## GIVEN RECORDS
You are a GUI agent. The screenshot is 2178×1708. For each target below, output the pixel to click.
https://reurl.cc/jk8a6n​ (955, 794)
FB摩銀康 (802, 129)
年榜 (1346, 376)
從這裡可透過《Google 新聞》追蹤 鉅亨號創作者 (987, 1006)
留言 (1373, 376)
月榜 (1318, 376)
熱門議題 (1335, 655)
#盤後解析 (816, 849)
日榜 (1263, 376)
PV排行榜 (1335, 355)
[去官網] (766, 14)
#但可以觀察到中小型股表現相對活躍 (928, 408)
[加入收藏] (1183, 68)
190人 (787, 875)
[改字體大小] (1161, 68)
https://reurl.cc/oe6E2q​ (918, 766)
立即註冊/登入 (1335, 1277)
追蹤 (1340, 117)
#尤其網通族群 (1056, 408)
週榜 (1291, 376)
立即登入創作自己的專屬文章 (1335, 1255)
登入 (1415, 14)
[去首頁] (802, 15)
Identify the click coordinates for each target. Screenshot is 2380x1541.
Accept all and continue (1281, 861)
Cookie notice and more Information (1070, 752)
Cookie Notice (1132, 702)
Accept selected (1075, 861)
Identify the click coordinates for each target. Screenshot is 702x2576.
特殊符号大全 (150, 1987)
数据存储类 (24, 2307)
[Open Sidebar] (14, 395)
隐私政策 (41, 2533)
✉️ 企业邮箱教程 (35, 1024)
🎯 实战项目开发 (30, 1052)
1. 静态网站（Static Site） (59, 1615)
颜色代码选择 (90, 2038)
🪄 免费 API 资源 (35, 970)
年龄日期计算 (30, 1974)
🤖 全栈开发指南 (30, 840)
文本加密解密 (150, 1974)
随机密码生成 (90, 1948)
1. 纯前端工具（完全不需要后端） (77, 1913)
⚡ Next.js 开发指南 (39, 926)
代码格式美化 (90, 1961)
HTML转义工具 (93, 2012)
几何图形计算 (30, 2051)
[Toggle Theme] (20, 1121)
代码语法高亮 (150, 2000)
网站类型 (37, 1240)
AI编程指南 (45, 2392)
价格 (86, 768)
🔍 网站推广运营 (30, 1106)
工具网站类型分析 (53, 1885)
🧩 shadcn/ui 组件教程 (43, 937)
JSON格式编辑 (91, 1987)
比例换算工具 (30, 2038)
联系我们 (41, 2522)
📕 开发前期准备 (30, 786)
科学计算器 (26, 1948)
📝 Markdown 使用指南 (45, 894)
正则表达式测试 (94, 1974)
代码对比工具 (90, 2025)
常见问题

## TASK DESCRIPTION
From the line containing "https://reurl.cc/oe6E2q​ (918, 766)" down to the line containing "Accept all and continue (1281, 861)" in the material above, reproduce every line exactly, including the two end lines.

## RESPONSE AREA
https://reurl.cc/oe6E2q​ (918, 766)
立即註冊/登入 (1335, 1277)
追蹤 (1340, 117)
#尤其網通族群 (1056, 408)
週榜 (1291, 376)
立即登入創作自己的專屬文章 (1335, 1255)
登入 (1415, 14)
[去首頁] (802, 15)
Identify the click coordinates for each target. Screenshot is 2380x1541.
Accept all and continue (1281, 861)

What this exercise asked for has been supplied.